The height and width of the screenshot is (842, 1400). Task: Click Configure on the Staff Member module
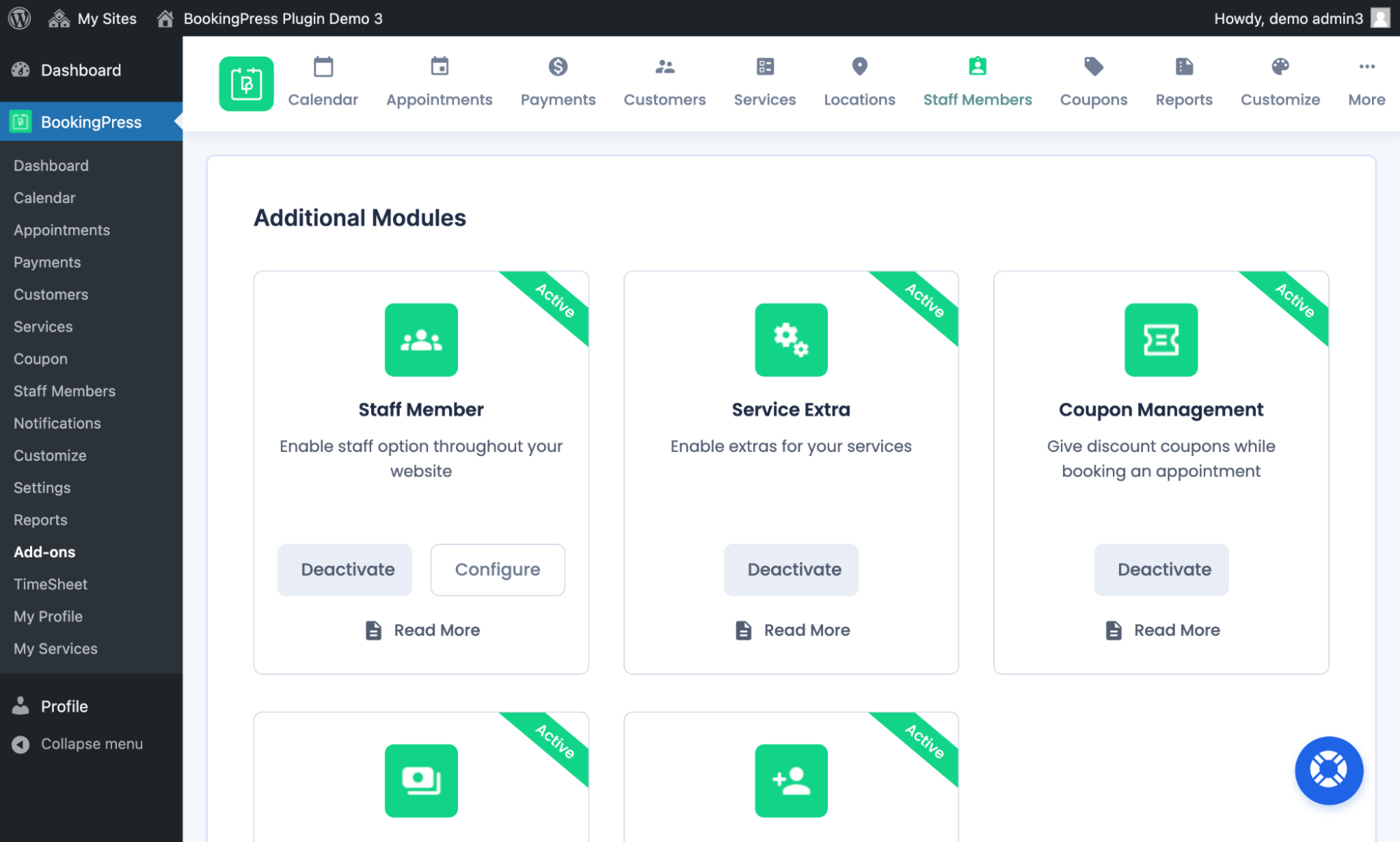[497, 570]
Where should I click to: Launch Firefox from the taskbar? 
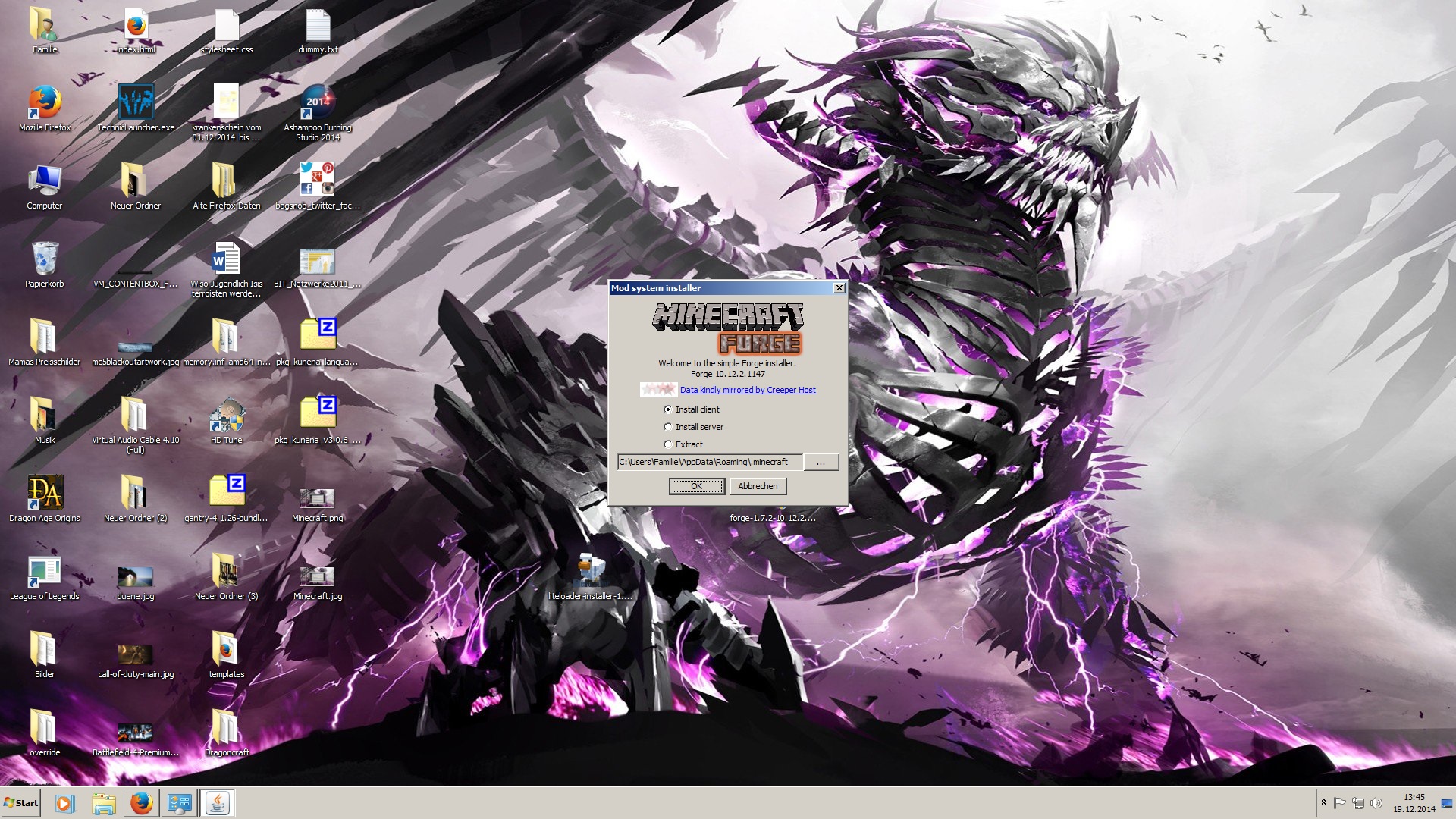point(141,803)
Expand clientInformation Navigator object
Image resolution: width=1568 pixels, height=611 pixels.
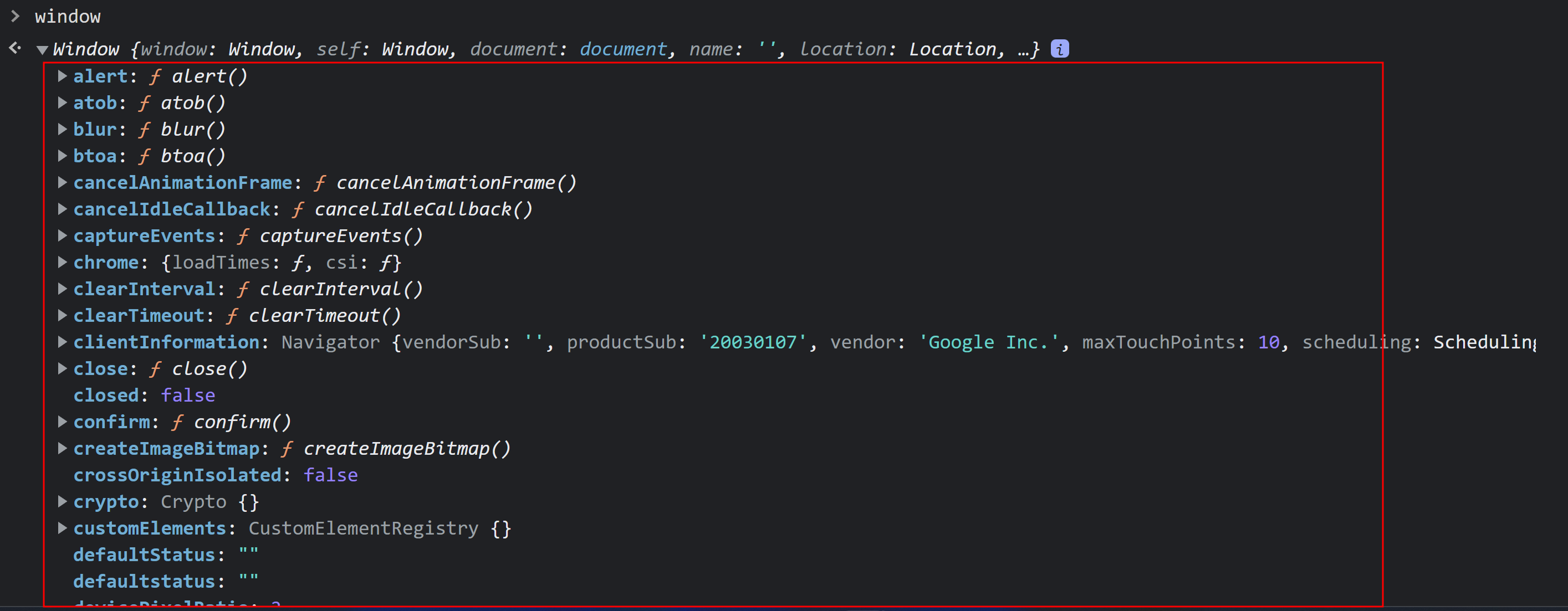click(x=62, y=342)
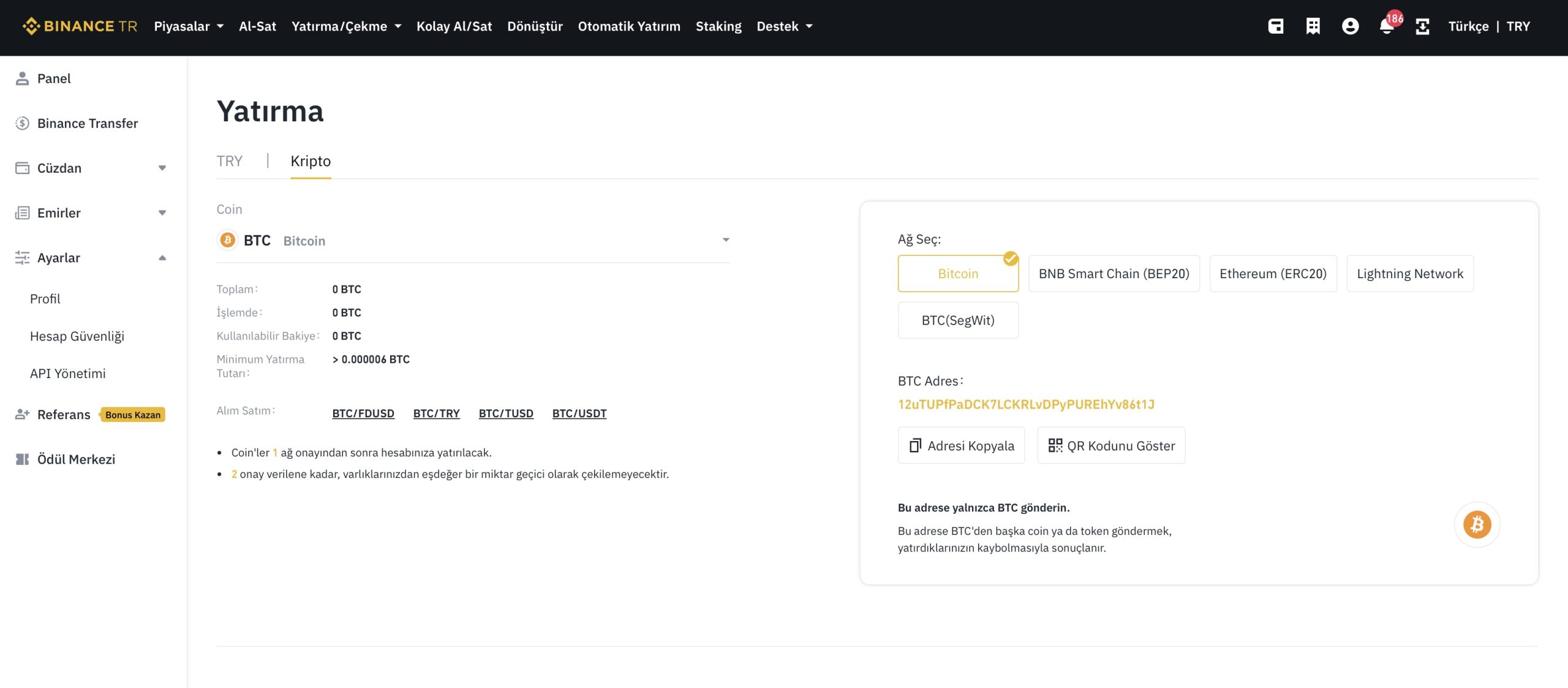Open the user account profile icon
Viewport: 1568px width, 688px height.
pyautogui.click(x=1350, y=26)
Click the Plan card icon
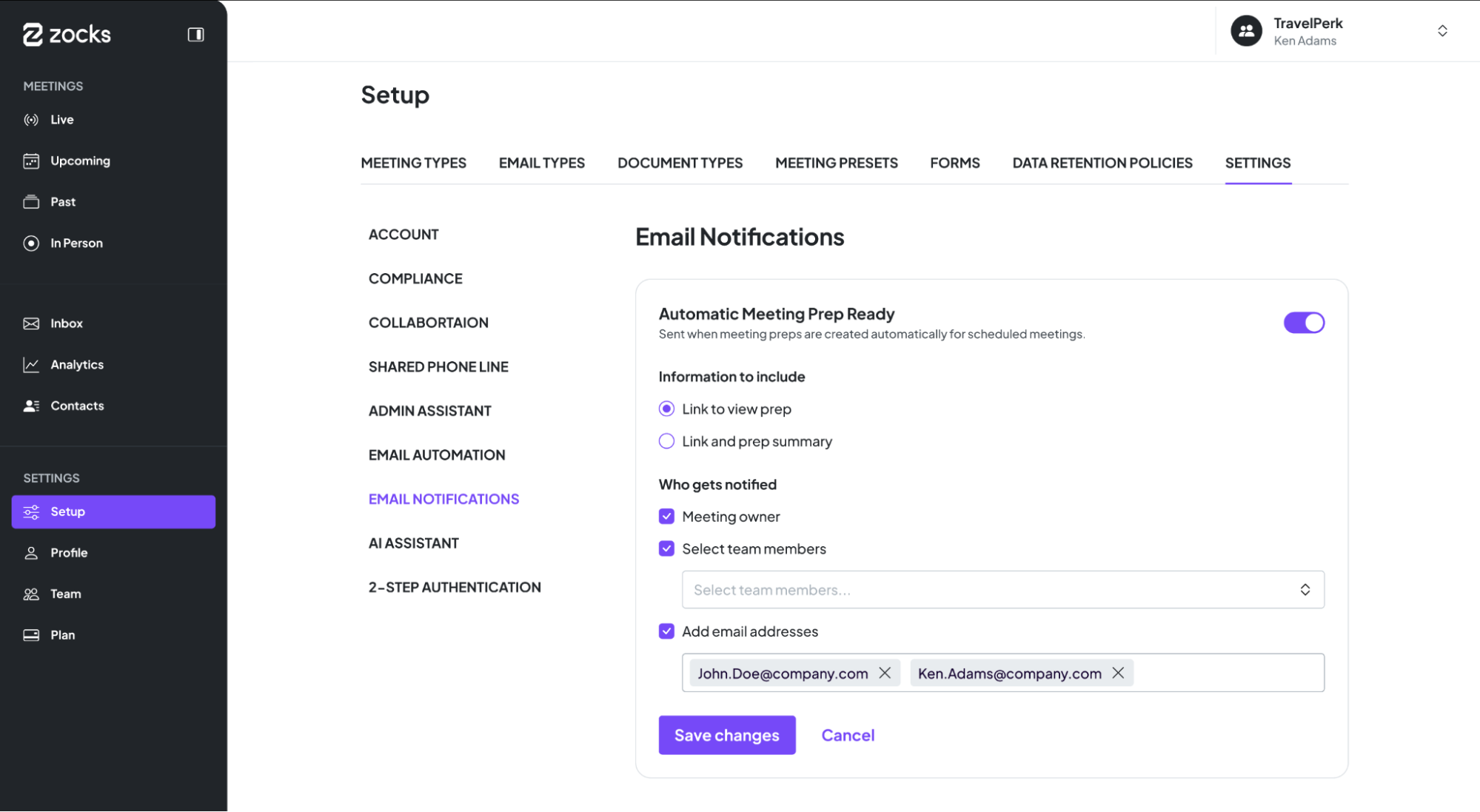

============

Task to carry out >>
Without the pictures, write out every entry precisely as it appears.

Solution >>
The height and width of the screenshot is (842, 1400). Task: Click Configure on the Staff Member module
[497, 570]
Where should I click to: Launch Firefox from the taskbar? 
point(141,803)
Expand clientInformation Navigator object
Image resolution: width=1568 pixels, height=611 pixels.
click(x=62, y=342)
Open the user account profile icon
Viewport: 1568px width, 688px height.
pyautogui.click(x=1350, y=26)
Click the Plan card icon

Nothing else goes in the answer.